## Working data:
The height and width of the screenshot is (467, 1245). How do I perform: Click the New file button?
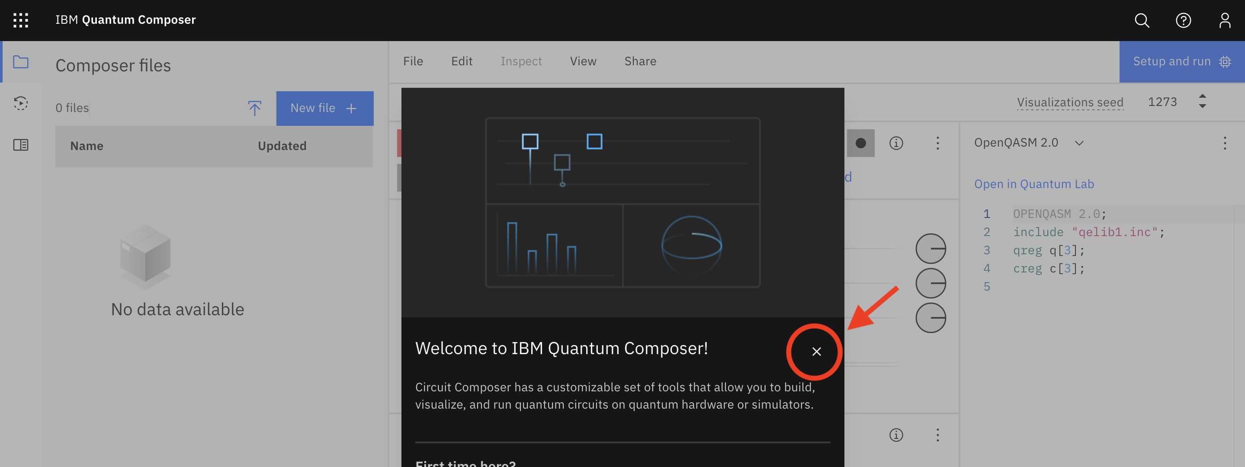(x=324, y=108)
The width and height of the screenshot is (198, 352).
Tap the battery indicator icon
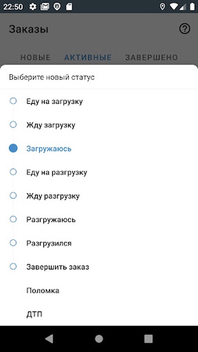192,7
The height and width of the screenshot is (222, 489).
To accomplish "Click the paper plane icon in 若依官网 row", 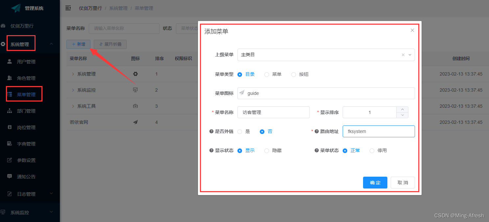I will 135,122.
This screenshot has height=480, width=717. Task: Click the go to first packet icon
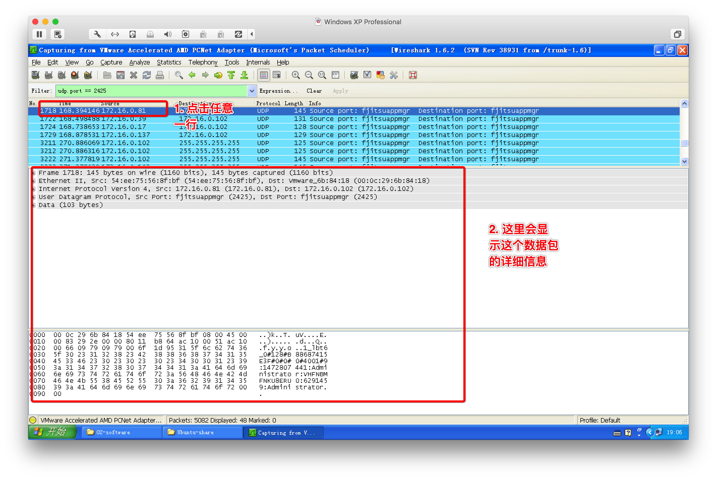click(231, 75)
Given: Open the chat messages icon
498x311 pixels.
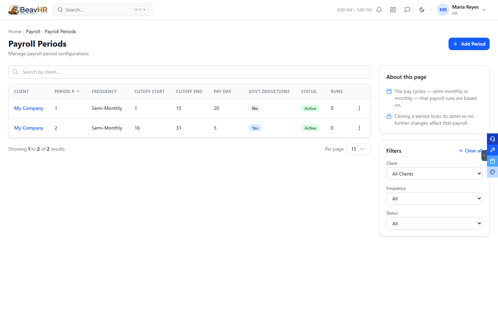Looking at the screenshot, I should (x=407, y=10).
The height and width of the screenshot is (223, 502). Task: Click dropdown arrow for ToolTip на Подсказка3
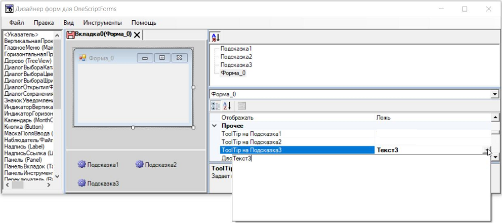coord(487,150)
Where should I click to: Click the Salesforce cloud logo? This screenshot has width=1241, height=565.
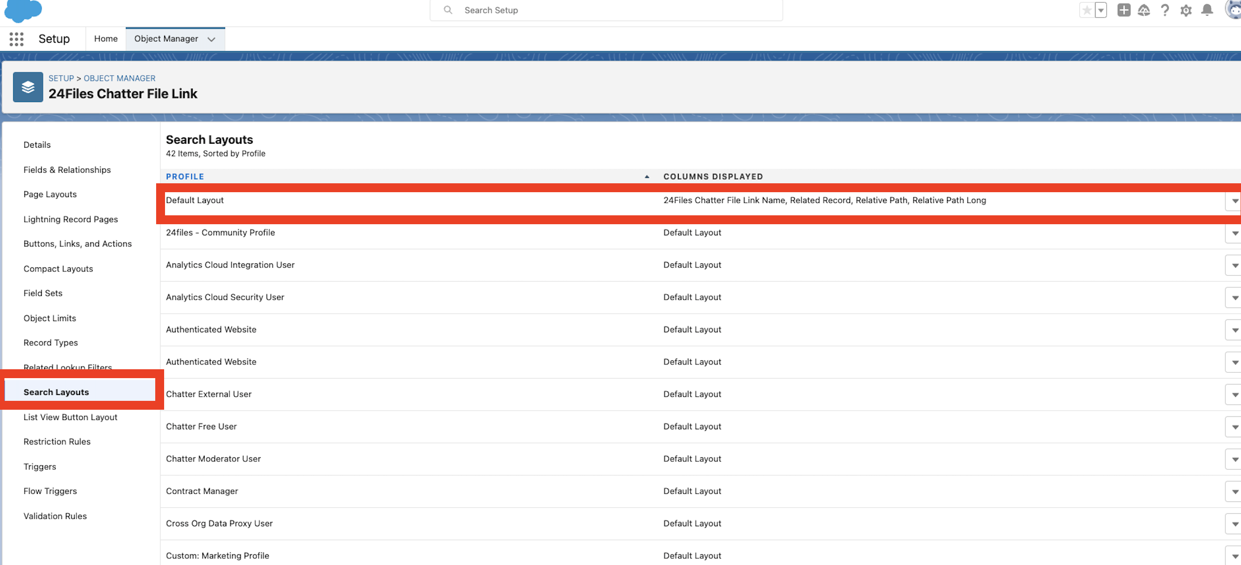point(23,10)
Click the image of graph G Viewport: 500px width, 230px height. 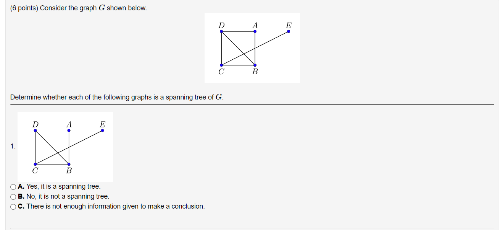252,47
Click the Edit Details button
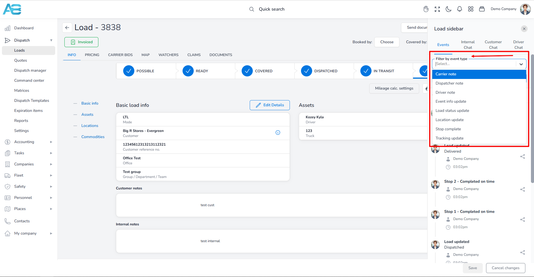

## Given exercise:
How many lines of the data above contain the word "button"? Reply with the number only.

## Exercise result:
2